Wir sprechen im Berufs- und Privatleben über viele Emotionen, selten aber über Neid. Warum ist diese Emotion ein Tabu?
Rieder: Es ist sozial einfach nicht erwünscht. Hier spielt sicher auch unsere christliche Tradition eine Rolle mit Neid als eine der sieben Todsünden. Ich denke, das wirkt noch nach. Weiters ist es so, dass in unserer Gesellschaft schnell Sätze fallen wie "Der ist ja nur neidisch!" wenn es darum geht, dass jemand weniger hat: die sogenannte Neidgesellschaft. Gleichzeitig gibt es objektive Ungleichheiten, die wirklich nicht fair sind. Wenn es darum geht, die Welt besser und Ungerechtigkeiten sichtbar zu machen, kann Neid auch günstig und hilfreich sein. Ein weiterer Grund, warum Neid ungern thematisiert wird: Es ist einfach kein angenehmes Gefühl - für beide Seiten.

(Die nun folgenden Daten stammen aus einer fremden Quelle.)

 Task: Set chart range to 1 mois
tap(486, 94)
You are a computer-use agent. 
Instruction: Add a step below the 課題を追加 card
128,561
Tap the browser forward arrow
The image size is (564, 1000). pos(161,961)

In welchen Formen macht sich Neid oft bemerkbar?
Rieder: Neid macht sich oft in Sticheleien oder schnippischen Anmerkungen bemerkbar. Es kann auch sein, dass die Person, die neidet, auf Abstand geht und den Kontakt reduziert. Neid kann auch in Kritik münden: Ich beneide jemanden, also suche ich mir etwas, das ihn schlechter macht und reite darauf herum. Im Job kann das bis hin zu Intrigen oder Mobbing führen. Problematisch ist, dass sich Beneidete in dieser Situation oft schlecht wehren können. Die Sticheleien sind oft lustig formuliert, eine Antwort darauf fällt schwer: Es war ja nur lustig gemeint. Aber es gibt sehr wohl einen ernsten Kern, verpackt in einen Scherz.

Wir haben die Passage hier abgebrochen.